Royals can't capitalize on scoring chances in extra-inning loss

6:25 AM UTC

KANSAS CITY -- The Royals felt like they were on the verge of breaking Tuesday’s game open all night with traffic all over the bases and pressure on the Tigers’ pitching.

Double plays, key strikeouts and a clutch Tigers’ bullpen made the opportunity to do so disappear in the Royals’ 3-1 loss in 10 innings at Kauffman Stadium, their third consecutive loss.

Tuesday’s loss means the Royals (82-70) trail the first-place Guardians by five games in the American League Central. Kansas City still sits in the second AL Wild Card spot, 2 1/2 games behind Baltimore and 1 1/2 games ahead of the Twins in the third spot.

But Detroit, surging in September, is now just 1 1/2 games out of that third and final spot. The Royals do hold the head-to-head tiebreaker over the Tigers with a 7-5 season series record and one more game to play.

“Any time you lose, it’s frustrating,” Bobby Witt Jr. said after his history-making night. “But it’s just trying to figure out how you can improve. We didn’t come this far just to come this far.”

Witt’s run was the only one the Royals scored on Tuesday, when he came home on Michael Massey’s RBI single in the third inning. That tied the game at 1, and that’s where the game stayed until the top of the 10th when the Tigers scored two off Royals reliever Lucas Erceg.

After a scoreless ninth, Erceg came back out for the 10th and allowed the automatic runner to move from second to third when he balked by flinching his knee. Parker Meadows’ bloop single into left field scored the go-ahead run. A four-pitch walk to Matt Vierling extended the inning, and Riley Greene’s single up the middle gave the Tigers an insurance run.

“I got away from my process a little bit,” Erceg said of the walk. “I’m not going to sit here and say that I was full of energy. I was tired. … After that walk, I hit the reset button and said, ‘Hey, we’re onto the next guy.’ I executed a couple good pitches, he was just able to put a good swing on a fastball in.”

Opportunities were everywhere for the Royals to break through offensively. But they went 1-for-9 with runners in scoring position and left 10 on base Tuesday, a frustrating trend for a team that has been so good this season in clutch situations.

They rank fourth in MLB this year with an .805 OPS with runners in scoring position. In the past 25 games, though, the Royals are batting .195 (38-for-195) with runners in scoring position.

“A lot of this is to do with who we’re facing as well,” manager Matt Quatraro said. “... You got to put yourselves in those situations in order to come through with them. We got to continue to get to those spots, and something’s going to come through one of these times. And it’s going to break a game open.”

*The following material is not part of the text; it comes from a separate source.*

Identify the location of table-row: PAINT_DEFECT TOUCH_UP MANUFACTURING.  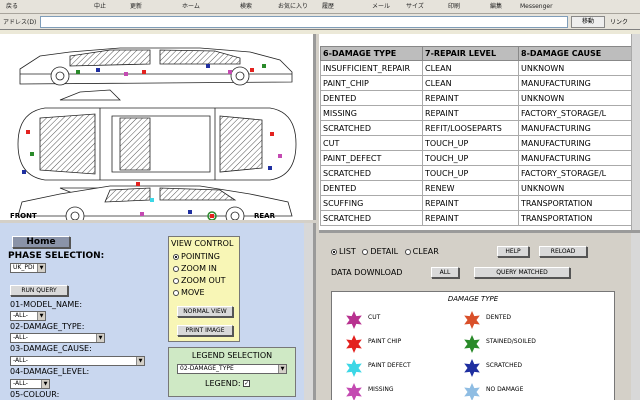
(476, 158).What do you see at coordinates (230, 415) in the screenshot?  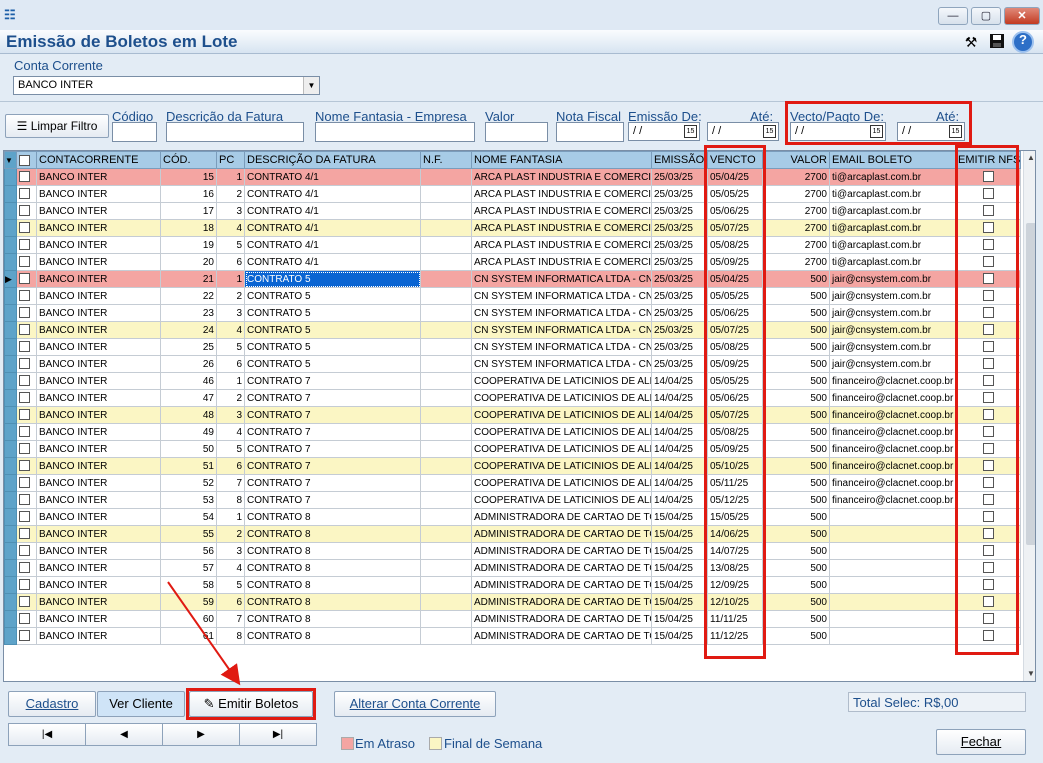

The Royals hit into three double plays Tuesday. Twice, they loaded the bases but weren’t able to score. In the fifth, the Royals knocked starter Casey Mize out of the game by loading the bases with one out, only for Massey to ground into an inning-ending double play on the first pitch he saw from reliever Shelby Miller, a slider in the zone.

“He wants one of two things: He wants a double-play ball or he wants a strikeout,” Massey said. “To let him get ahead with strike one gets him one pitch closer. I like to hit early in those counts and be ready to go.

“... I felt like I got a pretty good pitch to hit and just hit the outside part of the ball instead of the inside part of the ball. They turned it, made us pay for it.”

The opportunities vanished in the late innings when the Tigers turned to their back-end relievers.

Royals starter Cole Ragans allowed just one run in seven innings. He also faced traffic throughout the night and walked four batters. Catcher Freddy Fermin threw out two of those walks on the bases, one attempting to steal in the fifth and one trying to advance on a ball in the dirt in the seventh.

“They didn’t really chase much,” Ragans said of the Tigers’ approach. “I had to come in the zone to get them out. When they did chase, it was very close to the zone. They have a really good approach, they’re a good team and they’re playing good baseball right now.”